Similarly, some worried that Russia would seize on the treaty’s relaxed warhead-counting rules to significantly increase, rather than decrease, its number of deployed warheads. Instead, Defense Intelligence Agency (DIA) director Lt. Gen. Robert Ashley Jr. confirmed in May 2019 that Moscow has adhered to the treaty’s limits. Indeed, he warned that were the treaty to lapse, Russia could take advantage of the unused “upload” capacity of launchers to quickly increase its deployed warheads.
Yet it would be a mistake to view the costs and benefits of New START in isolation. Russia might be respecting the treaty’s provisions, but it has treated the rest of the international arms-control architecture with flagrant disregard. Moscow violated the INF treaty, leading to the U.S. withdrawal last year; similarly, it has violated the Chemical Weapons Convention and the Open Skies Treaty and has long failed to implement the Treaty on Conventional Armed Forces in Europe.
According to the DIA, Russia is developing new nuclear technologies such as the Avangard hypersonic glide vehicle, is failing to adhere to the moratorium on nuclear testing, and has placed nuclear forces at the center of its defense doctrine.
As a result, the DIA assesses that Russia’s nuclear stockpile will actually grow significantly over the next decade even with New START’s limits in place, driven by an increase in non-strategic weapons. Seen in this context, Putin’s desire to extend New START appears less a signal of nuclear restraint and more of a need to prioritize Russia’s resources — in this case, toward new nuclear technologies and intermediate-range missiles, and away from a costly arms race with a much richer United States.

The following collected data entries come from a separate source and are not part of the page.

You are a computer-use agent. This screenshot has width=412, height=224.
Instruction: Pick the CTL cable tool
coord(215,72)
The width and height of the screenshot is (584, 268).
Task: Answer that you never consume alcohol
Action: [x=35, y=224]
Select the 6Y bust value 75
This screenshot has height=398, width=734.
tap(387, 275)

The other significant change in the nuclear landscape is the rise of China as a strategic competitor to the United States. While China’s nuclear arsenal is much smaller than that of the United States or Russia, the U.S. intelligence community estimates that Beijing will at least double the size of its stockpile over the next decade and is unlikely to accept numerical limits for the time being. The Chinese are rapidly rolling out new nuclear weapons and launchers. In 2018, they conducted more ballistic missile tests than the rest of the world combined.
The challenge for the Trump administration is to preserve the benefits of New START while leveraging Russia’s desire for an extension to address new nuclear threats. To this end, the Trump administration should offer an extension in exchange for a series of commitments from Moscow.
The two countries should launch a broader dialogue on bilateral arms control, to include intermediate-range weapons. They should freeze the development of new nuclear technologies, excluding modernization of existing missiles. And they should agree to jointly press China to respect norms and demonstrate transparency with regard to nuclear arms, even as Washington seeks to open bilateral talks with Beijing on the same subject.
What the Trump administration should not do is panic. New START can be extended by executive fiat, and the coming year affords the president plenty of time to do so. It would be a pity to lose the agreement’s benefits but a greater loss still to squander U.S. advantages at a moment when the arms-control landscape is changing in ominous ways.